本発明はさらに、化学的安定性に乏しいリガンド結合タンパク質と結合する第一リガンドの生物活性を測定する方法であって、該リガンド結合タンパク質と該第一リガンドとの結合部位以外の結合部位において該リガンド結合タンパク質と結合する第二リガンドを固定させ、第二リガンドに該タンパク質を結合させ、次いで該タンパク質と第一リガンドとの結合活性を表面プラズモン共鳴により測定することにより、第一リガンドの生物活性を測定することを特徴とする方法を提供する。
本発明はさらに、化学的安定性に乏しいリガンド結合タンパク質と結合する第一リガンドの生物活性を表面プラズモン共鳴により測定するためのキットであって、(1)該リガンド結合タンパク質及び(2)該リガンド結合タンパク質と該第一リガンドとの結合部位以外の結合部位において該リガンド結合タンパク質と結合する第二リガンドを含むキットを提供する。
発明を実施するための最良の形態
化学的安定性に乏しいリガンド結合タンパク質は、そのリガンドと特異的に結合を形成するタンパク質のうち化学的安定性に乏しいものいう。具体的には、固定化されたセンサーチップ上で、1回の洗浄操作(例えば、10mM Gly−HCl(pH2),10〜100mM HClなどの酸性溶液、10mM Gly−NaOH(pH11),10〜100mM NaOHなどのアルカリ溶液、1〜5M NaClなどの高塩溶液、あるいは0.5%SDS,8M Guanidine−HClなどのタンパク質変性剤を用いる洗浄)によりリガンドとの結合活性が80%以下に低下するタンパク質、好ましくは50%以下に低下するタンパク質をいう。化学的安定性に乏しいリガンド結合タンパク質は、例えば、化学的安定性に乏しい抗原タンパク質、レセプタータンパク質、酵素、転写因子などであってよい。化学的安定性に乏しいリガンド結合タンパク質は抗原タンパク質であることが好ましい。特に、可溶性レセプターのように、通常、細胞膜等に結合している、比較的分子量の大きく且つ複雑な構造を有しているタンパク質分子を可溶化させたタンパク質では、抗体等のリガンドとの結合部位の安定性が乏しいことから、本発明の測定方法でリガンドとの結合活性を測定することが好ましい。可溶性レセプターはペプチドホルモン、サイトカインなどのレセプターであってよく、サイトカインレセプターであることが特に好ましい。
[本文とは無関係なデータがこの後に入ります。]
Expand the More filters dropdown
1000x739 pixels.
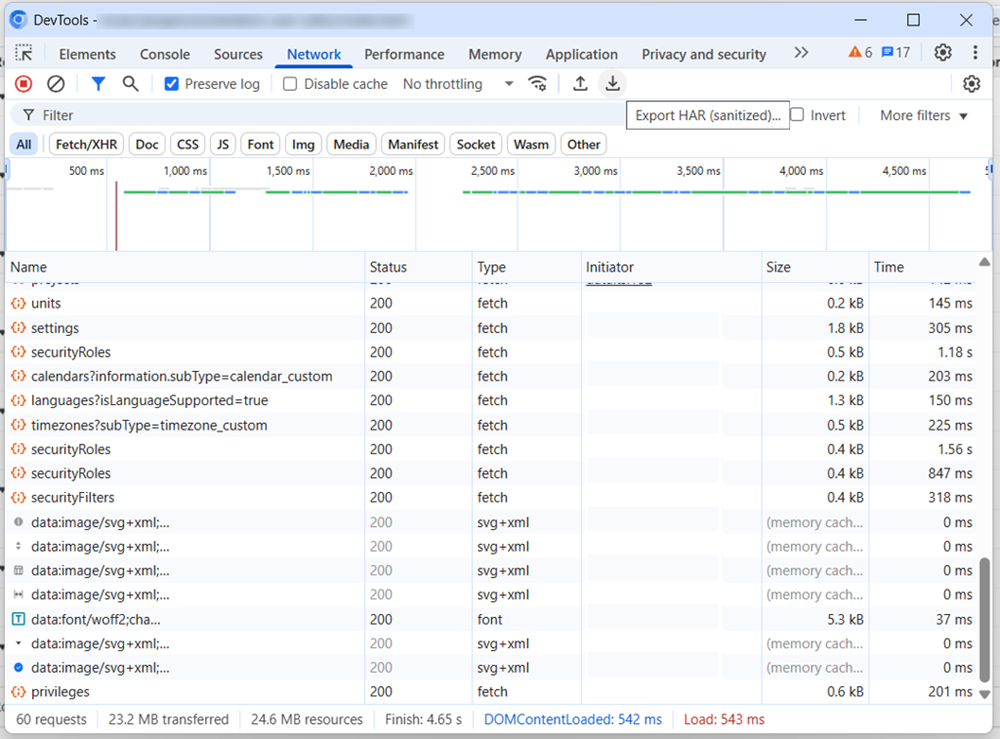click(x=923, y=115)
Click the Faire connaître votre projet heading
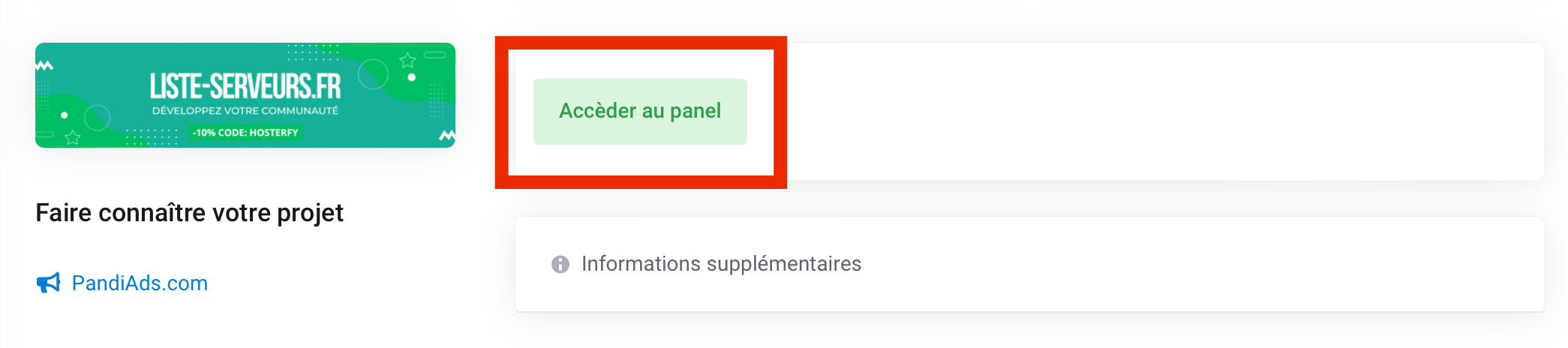Viewport: 1568px width, 348px height. (x=189, y=213)
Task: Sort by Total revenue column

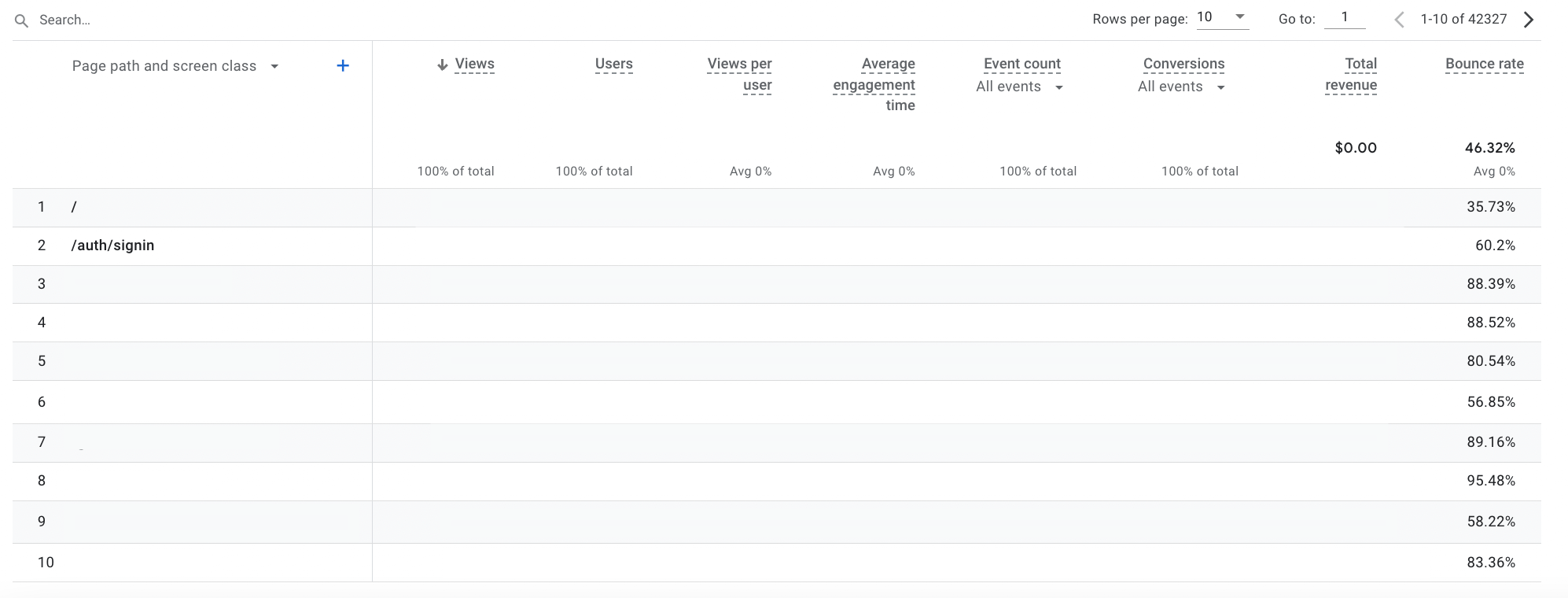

サイトカインレセプターとしては増殖因子、リンホカイン、モノカイン、インターロイキン、インターフェロン、ケモカイン、コロニー刺激因子、造血因子、神経栄養因子、分化抑制因子などのレセプターが挙げられる。より具体的には、エリスロポエチン(EPO)レセプター、トロンボポエチン(TPO)レセプター、顆粒球コロニー刺激因子(G−CSF)レセプター、マクロファージコロニー刺激因子(M−CSF)レセプター、顆粒球マクロファージコロニー刺激因子(GM−CSF)レセプター、腫瘍壊死因子(TNF)レセプター、インターロイキン−1(IL−1)レセプター、インターロイキン−2(IL−2)レセプター、インターロイキン−3(IL−3)レセプター、インターロイキン−4(IL−4)レセプター、インターロイキン−5(IL−5)レセプター、インターロイキン−6(IL−6)レセプター、インターロイキン−7(IL−7)レセプター、インターロイキン−9(IL−9)レセプター、インターロイキン−10(IL−10)レセプター、インターロイキン−11(IL−11)レセプター、インターロイキン−12(IL−12)レセプター、インターロイキン−13(IL−13)レセプター、インターロイキン−15(IL−15)レセプター、インターフェロン−α(IFN−α)レセプター、インターフェロン−β(IFN−β)レセプター、インターフェロン−γ(IFN−γ)レセプター、成長ホルモン(GH)レセプター、インスリンレセプター、血液幹細胞増殖因子(SCF)レセプター、血管上皮増殖因子(VEGF)レセプター、上皮細胞増殖因子(EGF)レセプター、神経成長因子(NGF)レセプター、線維芽細胞増殖因子(FGF)レセプター、血小板由来増殖因子(PDGF)レセプター、トランスフォーミング増殖−β(TGF−β)レセプター、白血球遊走阻止因子(LIF)レセプター、毛様体神経栄養因子(CNTF)レセプター、オンコスタチンM(OSM)レセプター、Notchファミリーレセプターなどを挙げることができる。IL−6レセプターが特に好ましい。従って、化学的安定性に乏しいリガンド結合タンパク質は可溶性IL−6レセプター(Taga,Cell,58:573−581,1989;Yasukawa,J.Biochem.,108:673−679,1990)であることが特に好ましい。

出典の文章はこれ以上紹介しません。